> [Tujuan Tugas 1] Ulangi seluruh bagian berita tentang KFC Lhokseumawe mulai dari "Menanggapi permasalahan tersebut" terus sampai ke "di KFC tersebut.".
> [Tujuan Tugas 2] Sebutkan semua bidang yang tercantum dalam nama dinas yang mengeluarkan surat edaran dalam berita tentang KFC Lhokseumawe.

> [Kutipan Teks]
****************

Lhokseumawe - Masyarakat Kota Lhokseumawe dihebohkan dengan Surat Edaran dari Dinas Kelautan, Perikanan, Pertanian, dan Pangan Kota Lhokseumawe bahwasanya daging ayam di restaurant cepat saji KFC Lhokseumawe mengandung beberapa jenis bakteri berbahaya. Sehingga tidak layak untuk dikonsumsi karena akan berdampak terhadap kesehatan masyarakat.
Menanggapi permasalahan tersebut HMI Cabang Lhokseumawe - Aceh Utara melalui Ketua Umum Muhammad Fadli memberikan keterangan pers yang diterima media ini, Kamis (12/05/2022) menjelaskan kondisi ini sangat berbahaya bagi masyarakat Kota Lhokseumawe dan sekitarnya yang sering mengkonsumsi daging ayam di KFC tersebut.
"Pemerintah harus mengambil tindakan tegas dengan memberikan punishment untuk tutup sementara sampai keluar hasil laboratorium selanjutnya yang menyatakan daging ayam di KFC Lhokseumawe layak untuk dikonsumsi dan tidak mengandung bakteri berbahaya," kata Muhammad Fadli.

****************

> [Kutipan Baris]
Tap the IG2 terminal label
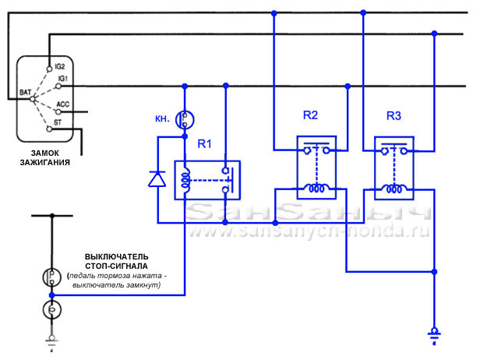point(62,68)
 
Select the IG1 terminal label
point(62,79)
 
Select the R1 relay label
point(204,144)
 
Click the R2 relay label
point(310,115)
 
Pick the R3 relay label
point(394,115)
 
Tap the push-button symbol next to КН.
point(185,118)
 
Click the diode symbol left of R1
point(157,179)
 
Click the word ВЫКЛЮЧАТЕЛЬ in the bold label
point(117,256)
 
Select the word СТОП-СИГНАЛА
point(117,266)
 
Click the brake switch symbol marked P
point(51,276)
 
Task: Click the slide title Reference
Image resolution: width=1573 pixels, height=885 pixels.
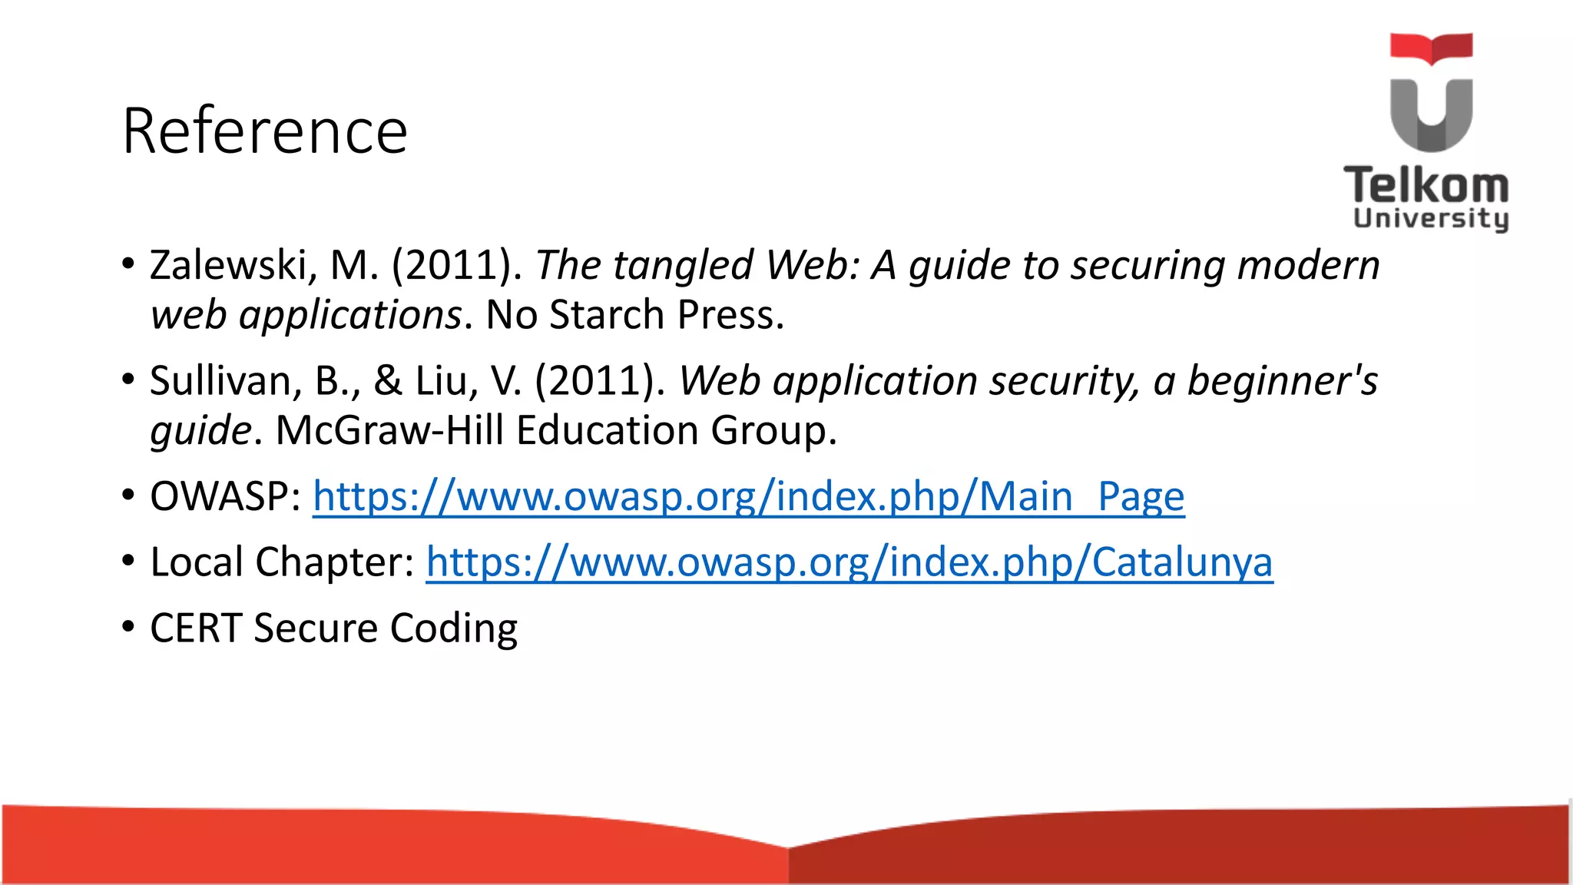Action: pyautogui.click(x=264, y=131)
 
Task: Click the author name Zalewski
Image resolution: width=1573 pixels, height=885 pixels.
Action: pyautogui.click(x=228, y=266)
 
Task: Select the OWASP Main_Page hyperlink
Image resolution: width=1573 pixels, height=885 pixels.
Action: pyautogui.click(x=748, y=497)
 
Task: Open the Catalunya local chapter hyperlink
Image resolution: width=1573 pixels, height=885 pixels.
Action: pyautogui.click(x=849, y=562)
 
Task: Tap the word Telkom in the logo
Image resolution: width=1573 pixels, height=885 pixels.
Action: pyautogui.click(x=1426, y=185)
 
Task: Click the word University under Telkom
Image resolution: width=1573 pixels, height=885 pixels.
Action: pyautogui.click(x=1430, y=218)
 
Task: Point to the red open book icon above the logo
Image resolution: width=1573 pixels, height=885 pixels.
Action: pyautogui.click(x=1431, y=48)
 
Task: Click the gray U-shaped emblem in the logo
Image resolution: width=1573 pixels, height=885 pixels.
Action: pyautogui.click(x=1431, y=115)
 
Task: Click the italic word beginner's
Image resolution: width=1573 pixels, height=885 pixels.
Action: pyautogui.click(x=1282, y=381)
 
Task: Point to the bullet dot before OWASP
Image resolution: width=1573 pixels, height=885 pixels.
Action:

****************

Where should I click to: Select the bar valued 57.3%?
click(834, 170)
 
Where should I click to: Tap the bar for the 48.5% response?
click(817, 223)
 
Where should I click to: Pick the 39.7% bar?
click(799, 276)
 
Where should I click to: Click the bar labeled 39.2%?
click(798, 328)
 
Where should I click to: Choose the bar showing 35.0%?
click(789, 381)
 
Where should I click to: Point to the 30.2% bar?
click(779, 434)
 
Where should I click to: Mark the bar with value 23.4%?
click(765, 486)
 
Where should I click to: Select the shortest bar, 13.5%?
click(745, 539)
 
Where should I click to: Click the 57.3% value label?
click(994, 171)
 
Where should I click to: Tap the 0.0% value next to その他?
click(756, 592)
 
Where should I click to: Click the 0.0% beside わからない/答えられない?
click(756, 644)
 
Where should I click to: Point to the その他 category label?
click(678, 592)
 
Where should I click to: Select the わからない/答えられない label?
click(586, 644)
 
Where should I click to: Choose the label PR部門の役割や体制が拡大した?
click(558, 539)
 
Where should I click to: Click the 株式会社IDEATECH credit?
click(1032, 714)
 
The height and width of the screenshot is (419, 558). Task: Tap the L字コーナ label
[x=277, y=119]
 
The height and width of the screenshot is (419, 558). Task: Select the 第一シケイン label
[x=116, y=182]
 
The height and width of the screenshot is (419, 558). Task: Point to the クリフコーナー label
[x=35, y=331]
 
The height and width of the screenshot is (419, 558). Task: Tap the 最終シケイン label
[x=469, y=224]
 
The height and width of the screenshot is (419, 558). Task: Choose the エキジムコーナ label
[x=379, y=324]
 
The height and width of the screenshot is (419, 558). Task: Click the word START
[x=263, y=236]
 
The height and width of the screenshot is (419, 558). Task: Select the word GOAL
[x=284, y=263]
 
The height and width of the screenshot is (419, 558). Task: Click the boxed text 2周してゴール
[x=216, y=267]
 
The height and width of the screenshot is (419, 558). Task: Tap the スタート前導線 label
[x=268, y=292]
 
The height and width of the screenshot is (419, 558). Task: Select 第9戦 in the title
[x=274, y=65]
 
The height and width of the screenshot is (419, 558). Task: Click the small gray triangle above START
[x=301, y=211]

****************

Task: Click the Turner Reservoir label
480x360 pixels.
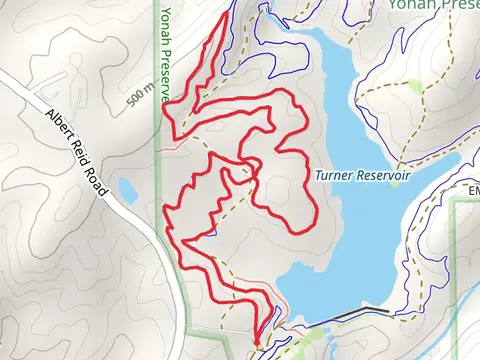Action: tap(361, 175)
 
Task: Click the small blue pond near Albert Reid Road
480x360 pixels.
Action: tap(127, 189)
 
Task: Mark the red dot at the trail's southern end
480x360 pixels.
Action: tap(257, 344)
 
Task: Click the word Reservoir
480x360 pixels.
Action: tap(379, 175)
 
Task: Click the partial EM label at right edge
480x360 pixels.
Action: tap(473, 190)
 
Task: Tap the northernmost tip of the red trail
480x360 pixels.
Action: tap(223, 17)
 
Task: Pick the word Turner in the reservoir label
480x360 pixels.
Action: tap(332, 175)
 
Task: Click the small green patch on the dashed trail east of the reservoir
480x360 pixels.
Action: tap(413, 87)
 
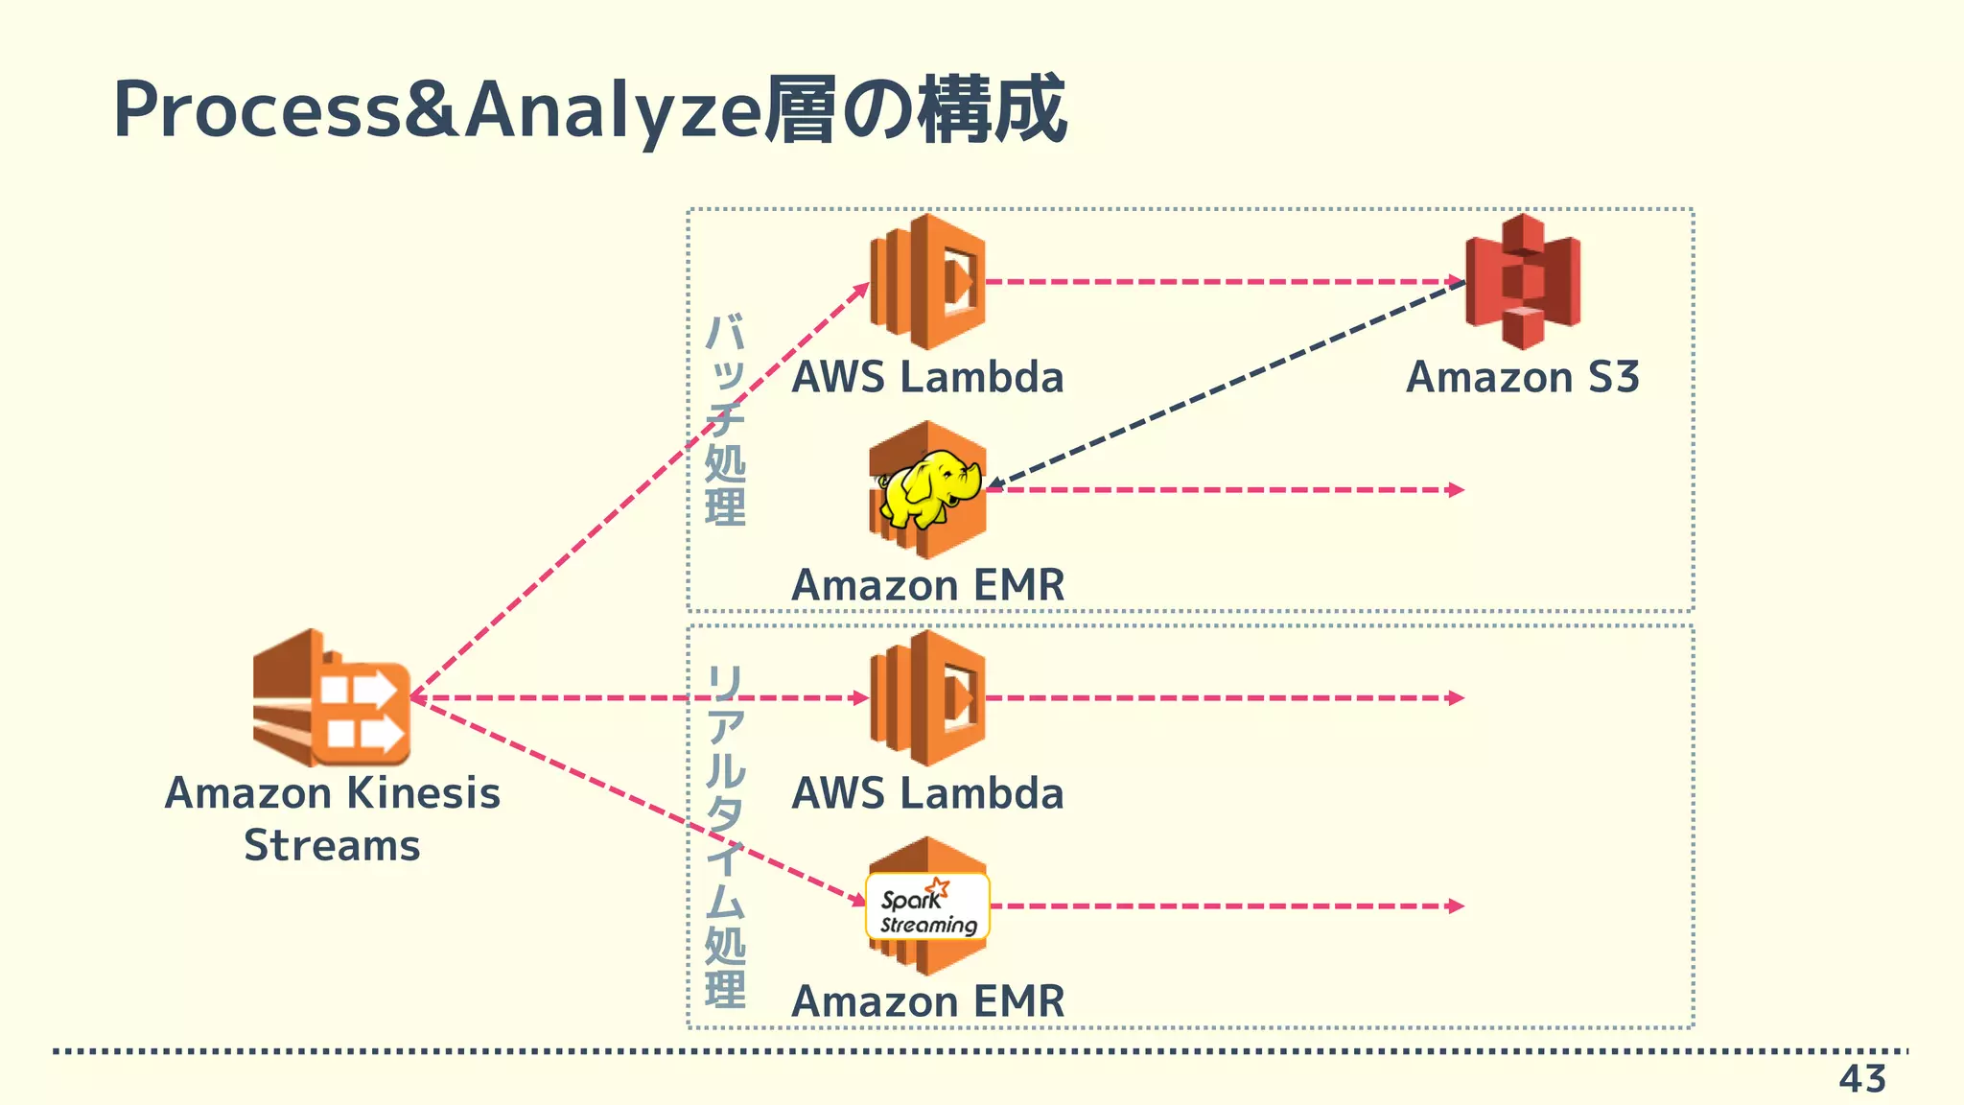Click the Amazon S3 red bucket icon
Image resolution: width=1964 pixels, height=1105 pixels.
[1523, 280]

****************

> [Jawaban Benar 1]
Menanggapi permasalahan tersebut HMI Cabang Lhokseumawe - Aceh Utara melalui Ketua Umum Muhammad Fadli memberikan keterangan pers yang diterima media ini, Kamis (12/05/2022) menjelaskan kondisi ini sangat berbahaya bagi masyarakat Kota Lhokseumawe dan sekitarnya yang sering mengkonsumsi daging ayam di KFC tersebut.

> [Jawaban Benar 2] Kelautan, Perikanan, Pertanian, dan Pangan